Thanks for the detailed comment Jake.
ReplyDeleteFirst of all, I admit that Colombia and, in particular, Venezuela are not truly my specialism. "Latin America" is the title of the blog but I know most about Argentina, Peru and to a lesser extent Ecuador and Chile. I am, in contrast to most Latin American commentators, relatively neutral on Chavez. And I'm not from the US and have only been regularly reading a range of its media for the past year or so, so I don't have an automatic feel for the political thrust of a particular newspaper (I mean, obviously I can read...)
All that is not to serve as an excuse but merely to state why that story warranted a small section in a general news post for me, and not a post on its own. It's also a reason why reasoned comments on the areas I am less experienced in are so valuable. I think you made some good points.

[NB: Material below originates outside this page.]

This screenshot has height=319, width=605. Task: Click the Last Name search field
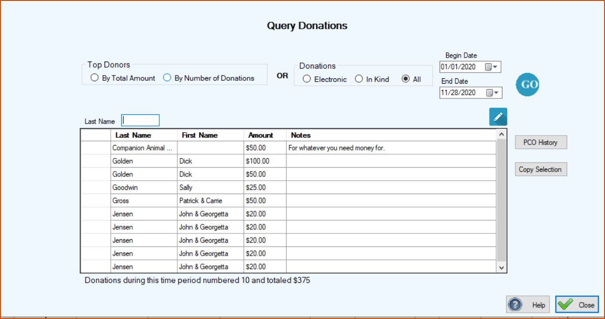tap(140, 120)
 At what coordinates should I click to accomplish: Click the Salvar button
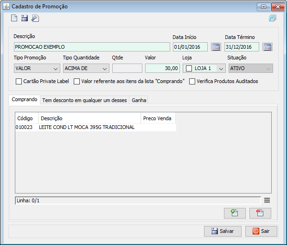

My concern about Colombia is the stories which I hear about again and again regarding human rights abuses, including murder, by paramilitaries. I mean, people argue that Fujimori defeated the Shining Path in Peru (it's much more complex than that) so a few deaths from his armed forces were a small price to pay (it wasn't a few, and the price was high). It seems to me that Uribe is going down the same path, although I have also reported on a few positive stories about holding the armed forces to account recently.